Tre uomini di nazionalità egiziana sono stati sottoposti a fermo perché ritenuti responsabili di avere guidato il natante con a bordo 46 migranti, successivamente soccorsi in mare e condotti nel porto di Pozzallo.
Gli accertamenti sono stati avviati dalla squadra mobile di Ragusa e dalla sezione operativa navale della Guardia di finanza subito dopo lo sbarco.
Il gruppo era stato intercettato e tratto in salvo da una motovedetta della Capitaneria di porto nell’ambito di un intervento di ricerca e soccorso.
Nel corso delle indagini, gli agenti hanno raccolto le dichiarazioni di alcuni passeggeri ed effettuato una serie di individuazioni fotografiche.
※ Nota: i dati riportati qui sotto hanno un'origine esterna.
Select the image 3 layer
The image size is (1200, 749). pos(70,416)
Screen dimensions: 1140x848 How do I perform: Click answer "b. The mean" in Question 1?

Secondo quanto emerso dalle testimonianze, i tre egiziani avrebbero avuto il compito di condurre l’imbarcazione, salpata dalle coste della Libia con destinazione Italia.
Per raggiungere il territorio italiano, ciascun migrante avrebbe versato ai trafficanti una cifra compresa tra 7 mila e 13 mila euro.
Al termine delle attività investigative, i tre indagati sono stati accompagnati nel carcere di Ragusa, dove rimangono in attesa dell’udienza di convalida davanti al giudice.